ELK RIVER, MINN. — Hayden Flour Mills might not have the marketing power of larger milling companies.
“I mill in one year what Ardent mills in two hours,” said Jeff Zimmerman, co-owner of Hayden Flour Mills, Queen Creek, Ariz.
Hayden Flour Mills relies heavily on social media and e-commerce to promote its assortment of flours and pancake mixes made from ancient grains.
“You create these super fans,” Mr. Zimmerman said at the Northern Crops Institute’s first annual ancient grains conference held July 20 at the Oliver Kelley Farm outside Elk River. “You make them part of the club. If you have 100 people passionate about your product, that’s enough to pay the bills.
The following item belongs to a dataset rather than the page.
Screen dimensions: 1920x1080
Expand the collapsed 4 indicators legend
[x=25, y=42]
Now it’s 200. Now it’s 300. Focus on that rather than the mass market.”
Hayden Flour Mills has garnered 600 super fans through its internet tools and is adding 50 or 60 a month.
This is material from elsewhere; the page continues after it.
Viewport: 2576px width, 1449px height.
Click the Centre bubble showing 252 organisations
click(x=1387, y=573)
“Those are the loyal following that will buy that einkorn from you, that will buy that emmer,” Mr. Zimmerman said.
Mr. Zimmerman, who grew up on a farm in North Dakota, and his daughter, Emma Zimmerman, are co-owners of Hayden Flour Mills. The company uses stone milling, saying it preserves the natural oils and ingredients of the grain to create a more flavorful, nutrient-dense grain.
Besides consumers on the internet, Mr. Zimmerman said he asks questions at the retail level, too. Product from Hayden Flour Mills comes in boxes because the workers stocking the retail shelves told him they “hate” pouches. Consumers like an item they can place in a commuter bag and jump on the subway, Mr. Zimmerman added.
Keeping product under $10 is a goal.“What we’ve learned in marketing is, if you keep it under $10, people don’t think,” Mr. Zimmerman said.